Всего Вам доброго, и верьте в возможность расшифровать меня как китайца (не обязательно расшифровывая). Поклон от Олечки, в чью жизнь все больше входит Ваша книга, и от деток, которые все время под впечатлением от Вас.
В.Б.
Два дня я ходил повторяя из Ваших детских стихов «Куплю билет на поезд» и с каждым разом вещь мне казалась все прочнее, все проще, все трагичнее и воздушное, настоящий вздох, и который дает дышать. Затаенный, спрятанный в детстве раз навсегда, надежно.
Москва, 24.3.1995
Дорогой Владимир Вениаминович,
как приятна такая неожиданность, как Ваше письмо, из Москвы в Москву. Мне не раз за это время хотелось написать Вам — то читая Ваш перевод, то статью, то просто так. Мне кажется, я Вам говорила, что Ваша мысль — единственное, что провоцирует меня на отзыв, на благодарность или на возражение. У меня было какое-то развернутое возражение в связи с Властью России, например. Но мне всегда трудно записывать, нет этого навыка, как у Вас, и так все уплывает по реке времен без письменного следа.
Поэтому напишу не откладывая — про Т. Вы знаете, мне, вероятно, от природы чужд элитаризм (еще мой отец говорил: «Странно у тебя выглядят люди в стихах! Как будто они все какие-то герои или святые — “И каждый человек во сне неразделенном…” и под. Это большая ошибка, совсем не каждый!»). И поэтому для того, чтобы видеть этого «благого человека» в ком-то, мне не нужно оправдывать то, что для меня остается в нем неоправдываемым, даже если речь идет de mortuis. Таким непокрываемым делом была для меня литературоведческая — и организаторская деятельность Т. […] Его метод не был похож на то, что пишет о филологии Аверинцев, на службу понимания: это был метод «находок», эффектных трюков, в духе эпохи — театра Любимова, пластики Неизвестного, стихов Вознесенского… Мне никогда это не нравилось. Так что Exegi… для меня не срыв, а естественное продолжение предыдущего. […]
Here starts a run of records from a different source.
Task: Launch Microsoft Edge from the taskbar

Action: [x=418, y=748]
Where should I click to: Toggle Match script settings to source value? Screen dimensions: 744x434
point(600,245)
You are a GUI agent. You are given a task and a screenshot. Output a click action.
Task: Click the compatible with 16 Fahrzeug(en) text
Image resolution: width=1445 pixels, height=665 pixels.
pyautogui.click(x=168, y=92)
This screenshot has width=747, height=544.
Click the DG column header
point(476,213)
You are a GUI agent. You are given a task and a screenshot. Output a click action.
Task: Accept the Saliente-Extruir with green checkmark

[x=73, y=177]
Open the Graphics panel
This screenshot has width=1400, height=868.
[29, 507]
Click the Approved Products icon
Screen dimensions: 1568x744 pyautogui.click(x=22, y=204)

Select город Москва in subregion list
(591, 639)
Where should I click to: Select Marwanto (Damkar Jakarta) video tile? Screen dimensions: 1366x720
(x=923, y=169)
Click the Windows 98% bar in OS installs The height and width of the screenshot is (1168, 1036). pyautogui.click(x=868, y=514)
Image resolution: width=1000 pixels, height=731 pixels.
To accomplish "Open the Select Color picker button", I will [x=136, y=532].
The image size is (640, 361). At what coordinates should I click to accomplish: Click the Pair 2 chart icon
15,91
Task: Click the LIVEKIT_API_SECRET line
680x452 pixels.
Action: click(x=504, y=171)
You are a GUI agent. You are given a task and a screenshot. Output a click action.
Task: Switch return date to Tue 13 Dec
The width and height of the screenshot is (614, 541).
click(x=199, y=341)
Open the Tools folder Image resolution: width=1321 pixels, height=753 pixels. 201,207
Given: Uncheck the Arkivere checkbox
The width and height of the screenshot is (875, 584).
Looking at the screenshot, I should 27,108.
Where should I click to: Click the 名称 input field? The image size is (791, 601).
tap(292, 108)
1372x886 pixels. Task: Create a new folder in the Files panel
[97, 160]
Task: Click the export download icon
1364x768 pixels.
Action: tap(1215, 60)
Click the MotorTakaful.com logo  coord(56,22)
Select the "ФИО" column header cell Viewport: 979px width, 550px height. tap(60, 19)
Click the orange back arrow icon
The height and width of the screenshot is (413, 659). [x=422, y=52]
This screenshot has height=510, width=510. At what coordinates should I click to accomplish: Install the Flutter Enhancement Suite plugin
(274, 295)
В общем, если и бывают внезапные падения и срывы, то, по-моему, очень редко, крайне редко. У Джона Донна где-то в прозе есть замечание, что мужчины и женщины часто порицают друг друга в изменчивости, тогда как на самом деле никто не меняется, и это-то и прискорбно. Я думаю, как Донн. Но — уверяю — эта шумная деятельность не пожирает для меня человечности Т., как и перечисленных Любимова, Неизвестного, Вознесенского. Она (человечность) в той дали, которой мы в себе всей своей деятельностью коснуться не можем. Вернее: мы могли бы ее вывести поближе каким-то образом, даже образом деятельности.
Быть может, так и есть, как Вы увидели, в ошалевшей жажде отзыва есть тень поэта. Что же странного? Данте говорит, что плохих семян не сеялось, и все недостойное вырастает из зерен любви, но изуродованной разными способами. Наверняка, он просто приводит общее богословское мнение, это не его открытие.
Про армию и государство. Да, Вы совершенно правы, и Элегии и всего стоящего не было бы без этой тяги. Мне кажется, я впервые почувствовала, что пишу настоящие стихи именно когда включилась политическая позиция. То есть, темы оставались прежними, не политическими в расхожем смысле, но я знала, где — политически — это говорится. До какого-то момента была просто амбиция вневременности («Свое родство и скучное соседство Мы презирать заведомо вольны»). Это очень важно, чувствовать себя в страшно централизованной стране. И военной, конечно (армия, форма — это же для меня был быт: люди в штатском казались мне в детстве странными). И лютой (я, как Рейган, считала нас империей зла). Но если так оно было, я не хочу, чтобы это перенеслось в будущее. Тысяча лет военной державы! прошлое отечества! Ну и что? Я всей душой не хочу военной державы и сверхчеловеческой власти. Но дело не в том, чтобы выбирать из наличного или прошлого — скажем, децентрализованную западную ситуацию. Просто будущее, другое, чем старый кошмар, по-своему плодотворный. Если слово живет в дискурсе власти, как Вы говорите, то, по-моему, той самой власти Бориса и Глеба, власти свыше («дадеся ми власть»), которой никто не отнимет. Но каждый имеет здешнюю власть над носителем такой власти. Как сегодня мы поминали на Пассии.